A mesma coisa na Rússia. Não é a agenda do Putin, mas seu governo e o chamado parlamento — que não é parlamento porque está sob a administração do presidente — que faz leis que combatem quaisquer pessoas que pensem diferente ou que seja diferente do padrão Putin. Essa “lei da propaganda gay” oficialmente fala sobre não fazer propaganda gay para crianças. Seria para “proteger as crianças de se tornarem gays”. Informalmente é puro ódio. Hoje na Rússia se você é gay você pode ser morto. Temos suicídios de jovens e não podemos combater porque se você trabalha com a questão LGBT com crianças você pode sofrer processos criminais.

E o que acontece é que as pessoas estão deixando o país. É terrível ter um país onde as pessoas são forçadas a cruzar a fronteira se não concordam com o governo. Isso não pode ser assim. Espero que não aconteça também no Brasil.

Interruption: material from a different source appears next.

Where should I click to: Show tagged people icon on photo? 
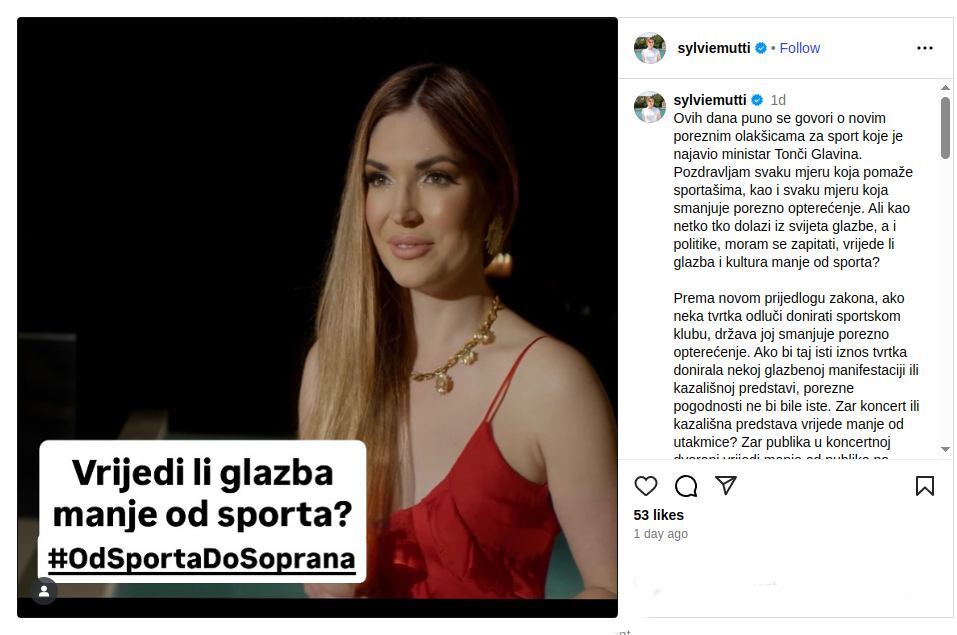click(x=44, y=591)
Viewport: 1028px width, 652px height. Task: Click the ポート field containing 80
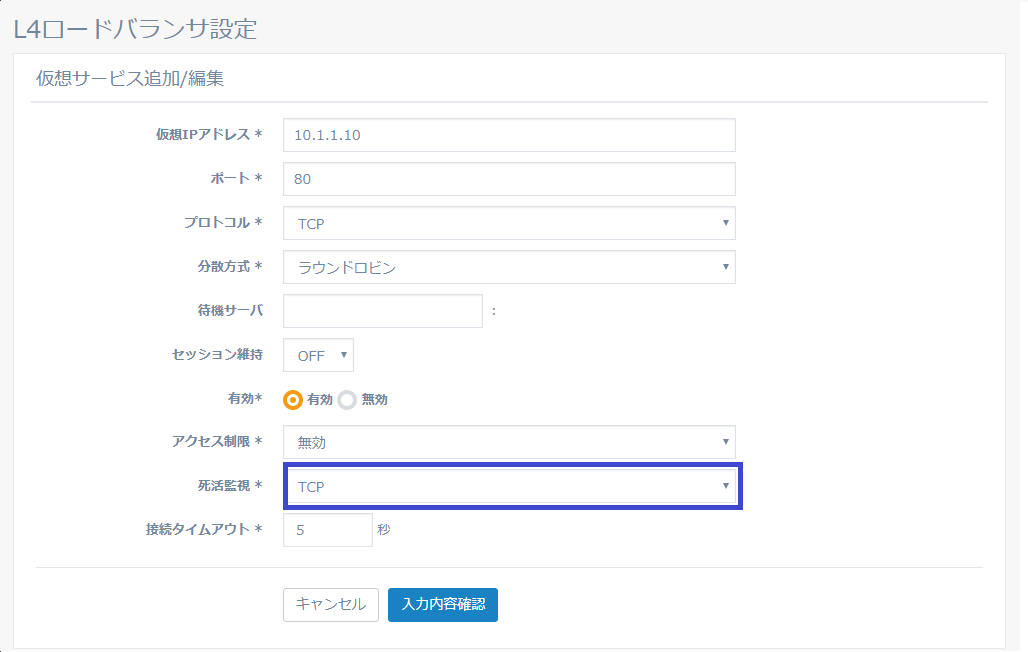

Na Rússia as pessoas começaram a deixar o país. Intelectuais e pesquisadores de Moscou e São Petesburgo sentem que o país não os quer. Muitos perderam os empregos. Outros temem por suas vidas e decidem se mudar.

Eu já acredito que esse país é nosso e por isso devemos lutar para mudá-lo. Mesmo com pequenos passos, porque não temos uma comunidade tão grande ou armas. Mas temos corações, somos honestos e queremos continuar resistindo.

Essa lei que você mencionou não é a única coisa contra os LGBTs na Rússia. Tivemos o caso de uma moça que tinha um teatro e escreveu uma peça infantil satírica sobre papéis de gênero chamada “Azul e Rosa”. Algo ironizando o “meninos vestem azul e meninas vestem rosa” — sim, eu ouvi falar da ministra de vocês. E essa moça está enfrentando um processo criminal no qual pode ficar até 6 anos presa por ter escrito a peça e por ter publicado pinturas de aquarela de vaginas em seu Facebook. Em Londres e em outros países da Europa ela foi nomeada para diversos prêmios. Estamos agora juntando assinaturas e dando visibilidade para esse caso. E não foi o Estado que causou isso de primeira, foram pessoas preconceituosas e com ódio que denunciaram ela para a polícia.

Maria Alyokhina é membro do grupo de punk rock Pussy Riot

As imagens e propagandas são muito importantes para a manutenção do governo Putin. Você foi presa algumas vezes, não por ter “depredado um patrimônio”, por exemplo, mas por atentar contra esses símbolos que são caros pra eles. Pode falar um pouco sobre isso?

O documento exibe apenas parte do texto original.